FYI: Personal Data Warehouses: Reclaiming Your Data
(1) By Andreas Kupries (andreas-kupries) on 2020-11-14 19:03:18 [link]
Article found at [HN](https://news.ycombinator.com/item?id=25090218) by our simonw/datasette: [Personal Data Warehouses: Reclaiming Your Data](https://simonwillison.net/2020/Nov/14/personal-data-warehouses/)
(2) By Andreas Kupries (andreas-kupries) on 2020-11-14 22:54:38 in reply to 1 [link]
Replying to myself, now that I have read the article, the first thing coming to mind is [perkeep](https://perkeep.org/). DS and PK seem to both have a go at the same kind of thing, although from different angles. PK is more looking at the storage and having that under control. It has indexing and searching, however that is a custom language and limited to what the PK engine is indexing. DS OTOH looks to me to be all about the indexing, and the searching/analysis. Where the data sources live is not as important, only that they can be indexed (converted to sqlite) in some way, and then datasette can have a go at it. As another connection, the article mentions Wireguard/Tailscale for personal mesh networking. The main PK developer, [Brad Fitzpatrick works at Tailscale](https://bradfitz.com/2020/01/30/joining-tailscale).

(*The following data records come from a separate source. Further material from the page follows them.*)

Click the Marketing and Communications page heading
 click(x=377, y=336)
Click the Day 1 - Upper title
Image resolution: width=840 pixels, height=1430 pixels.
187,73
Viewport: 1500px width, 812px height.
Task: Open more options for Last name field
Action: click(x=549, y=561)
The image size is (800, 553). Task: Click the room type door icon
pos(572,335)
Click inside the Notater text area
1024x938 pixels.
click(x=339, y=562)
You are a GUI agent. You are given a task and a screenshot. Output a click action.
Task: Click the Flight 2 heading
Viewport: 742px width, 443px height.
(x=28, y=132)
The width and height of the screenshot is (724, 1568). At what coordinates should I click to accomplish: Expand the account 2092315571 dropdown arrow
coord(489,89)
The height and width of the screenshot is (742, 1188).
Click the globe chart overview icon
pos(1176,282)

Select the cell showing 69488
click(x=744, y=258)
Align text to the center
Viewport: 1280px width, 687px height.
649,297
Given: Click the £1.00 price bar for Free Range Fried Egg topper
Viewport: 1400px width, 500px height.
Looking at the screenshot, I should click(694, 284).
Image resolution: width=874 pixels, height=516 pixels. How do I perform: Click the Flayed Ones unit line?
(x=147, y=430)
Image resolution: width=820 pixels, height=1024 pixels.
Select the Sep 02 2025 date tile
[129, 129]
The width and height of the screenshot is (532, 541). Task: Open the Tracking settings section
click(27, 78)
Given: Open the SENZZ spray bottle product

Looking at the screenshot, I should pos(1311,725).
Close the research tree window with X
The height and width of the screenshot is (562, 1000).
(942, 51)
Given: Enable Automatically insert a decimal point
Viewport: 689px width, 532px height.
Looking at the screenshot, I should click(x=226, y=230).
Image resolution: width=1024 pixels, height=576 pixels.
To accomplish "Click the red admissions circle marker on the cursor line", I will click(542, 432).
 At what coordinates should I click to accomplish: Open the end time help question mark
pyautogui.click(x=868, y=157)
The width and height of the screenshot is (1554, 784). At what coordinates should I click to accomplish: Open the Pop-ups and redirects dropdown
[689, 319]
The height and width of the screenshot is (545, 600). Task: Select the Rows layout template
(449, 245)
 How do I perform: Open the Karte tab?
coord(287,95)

(3) By Simon Willison (simonw) on 2020-11-17 17:12:17 in reply to 2 [link]
Yeah I see Perkeep as being a little bit more aimed at the personal archiving problem, especially around larger files such as photos and videos. It feels a bit like an open source equivalent of Dropbox in that regard. Dogsheep is much more aimed at smaller, highly structured data which you want to run arbitrary queries against, hence the focus on SQLite. I think the two projects could complement each other - having Perkeep archive my personal SQLite database files seems particularly appropriate for example.
(4) By Andreas Kupries (andreas-kupries) on 2020-11-17 18:28:39 in reply to 3
Heh. While I was thinking them complementary too, it was more wondering about how feasible it would be to replace perkeep's indexing with something based on dogsheep. It would at least need some importer for the perkeep schema documents. Plus ways to import information about non-schema documents (like for the meta data supported by various image formats, etc.). With the reference to Dropbox I now also wonder if perkeep has importers for data in Dropbox, or Google drive, or ... Found an [issue for writing an importer from gdrive](https://github.com/perkeep/perkeep/issues/896).